Chronic inflammatory bowel disease (IBD) is thought to increase the risk of high-grade histological intraepithelial lesions (HGIL) and cervical cancer. The risk factors for developing these lesions are poorly understood.

Materials and methods

This is a single-center retrospective case-control study including IBD patients followed at our University Hospital Center from 2011 to 2021 who presented with HGIL or cervical cancer. Four controls were case-matched according to IBD type, age, active smoking and multiparity.

Results

Eighteen cases and 72 controls were included. We found no significant differences between the 2 groups with regard to mean age at IBD diagnosis, mean duration of IBD, IBD location, history of IBD-related surgery or even association with another chronic inflammatory disease. In our study, the use of immunosuppressants/biotherapies in these patients [50% (9/18) for cases vs. 56% (40/72) for controls; P = 0.9] was not a risk factor for IGRA or cervical cancer.
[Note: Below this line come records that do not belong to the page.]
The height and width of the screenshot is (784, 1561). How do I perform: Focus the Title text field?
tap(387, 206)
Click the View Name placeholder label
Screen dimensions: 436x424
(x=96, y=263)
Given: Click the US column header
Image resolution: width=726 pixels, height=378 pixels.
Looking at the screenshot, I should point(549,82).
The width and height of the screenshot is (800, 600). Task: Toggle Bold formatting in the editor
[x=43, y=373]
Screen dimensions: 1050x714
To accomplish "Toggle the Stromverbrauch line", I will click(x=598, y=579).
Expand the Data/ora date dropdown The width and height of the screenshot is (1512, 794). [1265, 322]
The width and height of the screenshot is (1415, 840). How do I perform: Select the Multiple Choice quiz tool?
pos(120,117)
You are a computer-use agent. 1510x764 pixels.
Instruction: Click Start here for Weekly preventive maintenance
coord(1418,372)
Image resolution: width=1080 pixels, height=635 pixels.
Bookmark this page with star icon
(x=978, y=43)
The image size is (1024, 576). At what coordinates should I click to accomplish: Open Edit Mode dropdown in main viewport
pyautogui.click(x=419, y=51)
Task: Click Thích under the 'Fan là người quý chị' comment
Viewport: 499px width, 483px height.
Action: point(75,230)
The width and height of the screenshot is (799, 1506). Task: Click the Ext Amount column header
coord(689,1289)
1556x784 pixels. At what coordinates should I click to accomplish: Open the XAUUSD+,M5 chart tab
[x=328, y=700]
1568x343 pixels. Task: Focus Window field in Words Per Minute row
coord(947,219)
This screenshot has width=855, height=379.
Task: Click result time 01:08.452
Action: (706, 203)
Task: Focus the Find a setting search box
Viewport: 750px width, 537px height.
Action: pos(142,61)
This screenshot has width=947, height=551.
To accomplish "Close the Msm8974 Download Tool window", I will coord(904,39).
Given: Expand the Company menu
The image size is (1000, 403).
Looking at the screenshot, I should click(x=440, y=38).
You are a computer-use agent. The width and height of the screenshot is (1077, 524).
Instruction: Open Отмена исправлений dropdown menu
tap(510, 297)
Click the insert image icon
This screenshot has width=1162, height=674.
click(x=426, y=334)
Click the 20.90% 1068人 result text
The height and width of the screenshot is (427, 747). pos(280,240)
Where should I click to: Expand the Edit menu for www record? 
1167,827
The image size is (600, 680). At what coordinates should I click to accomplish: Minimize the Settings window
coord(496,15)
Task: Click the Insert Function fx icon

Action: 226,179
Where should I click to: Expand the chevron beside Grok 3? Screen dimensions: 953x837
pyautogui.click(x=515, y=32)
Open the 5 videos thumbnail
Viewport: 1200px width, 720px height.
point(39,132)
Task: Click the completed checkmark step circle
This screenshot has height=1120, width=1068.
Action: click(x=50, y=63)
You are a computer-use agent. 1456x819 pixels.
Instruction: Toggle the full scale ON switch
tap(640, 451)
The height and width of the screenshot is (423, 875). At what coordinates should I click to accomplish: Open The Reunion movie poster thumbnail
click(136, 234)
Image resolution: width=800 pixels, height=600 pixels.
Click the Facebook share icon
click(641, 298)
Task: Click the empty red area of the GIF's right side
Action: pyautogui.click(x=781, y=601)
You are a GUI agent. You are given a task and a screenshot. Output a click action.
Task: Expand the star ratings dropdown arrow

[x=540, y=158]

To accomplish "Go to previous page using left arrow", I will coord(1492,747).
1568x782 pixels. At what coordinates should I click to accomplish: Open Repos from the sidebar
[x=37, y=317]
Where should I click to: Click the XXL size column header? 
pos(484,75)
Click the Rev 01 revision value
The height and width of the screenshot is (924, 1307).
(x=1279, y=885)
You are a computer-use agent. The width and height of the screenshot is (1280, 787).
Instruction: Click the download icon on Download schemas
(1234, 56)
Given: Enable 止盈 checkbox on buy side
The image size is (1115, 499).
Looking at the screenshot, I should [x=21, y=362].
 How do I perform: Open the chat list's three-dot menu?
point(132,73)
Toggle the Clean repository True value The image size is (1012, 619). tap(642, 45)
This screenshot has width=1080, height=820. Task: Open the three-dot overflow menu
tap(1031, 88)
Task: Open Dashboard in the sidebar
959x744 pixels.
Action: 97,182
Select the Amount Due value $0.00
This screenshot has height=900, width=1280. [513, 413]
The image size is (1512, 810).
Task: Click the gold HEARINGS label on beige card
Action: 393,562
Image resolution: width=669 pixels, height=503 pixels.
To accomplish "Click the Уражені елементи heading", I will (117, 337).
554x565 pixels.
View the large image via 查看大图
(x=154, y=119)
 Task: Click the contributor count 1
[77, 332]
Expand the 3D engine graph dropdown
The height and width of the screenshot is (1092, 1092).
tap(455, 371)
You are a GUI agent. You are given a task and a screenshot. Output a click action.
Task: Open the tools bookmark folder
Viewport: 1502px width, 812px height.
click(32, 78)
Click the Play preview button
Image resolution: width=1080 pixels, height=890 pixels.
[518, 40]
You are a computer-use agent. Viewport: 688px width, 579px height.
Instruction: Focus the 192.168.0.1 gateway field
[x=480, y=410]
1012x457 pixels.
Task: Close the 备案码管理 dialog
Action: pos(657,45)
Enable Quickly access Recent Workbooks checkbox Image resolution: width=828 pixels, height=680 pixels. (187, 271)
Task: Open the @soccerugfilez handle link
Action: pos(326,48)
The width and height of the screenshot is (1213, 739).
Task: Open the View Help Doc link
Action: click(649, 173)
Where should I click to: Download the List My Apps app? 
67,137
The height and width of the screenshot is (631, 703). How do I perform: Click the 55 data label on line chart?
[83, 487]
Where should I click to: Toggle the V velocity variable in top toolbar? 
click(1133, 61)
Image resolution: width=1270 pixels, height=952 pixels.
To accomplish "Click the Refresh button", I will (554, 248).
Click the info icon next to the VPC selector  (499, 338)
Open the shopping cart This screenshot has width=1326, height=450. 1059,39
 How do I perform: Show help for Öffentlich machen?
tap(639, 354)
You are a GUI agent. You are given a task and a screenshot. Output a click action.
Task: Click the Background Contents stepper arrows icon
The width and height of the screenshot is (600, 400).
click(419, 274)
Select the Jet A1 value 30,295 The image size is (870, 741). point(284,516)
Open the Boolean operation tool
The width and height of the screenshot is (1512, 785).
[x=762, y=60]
Similarly, neither the total duration of exposure to immunosuppressants/biotherapies (9.9 ± 8 years for cases vs. 6.6 ± 5.3 years for controls; P = 0.1), nor combined therapies [11% (2/18) for cases vs. 6% (4/72) for controls; P = 0.3], nor azathioprine or methotrexate use [22% (4/18) for cases vs. 11% (8/72) for controls; P = 0.3] were found to be risk factors.

Conclusion

In our study, we found no risk factors for patients with IBD to develop IGRA or cervical cancer.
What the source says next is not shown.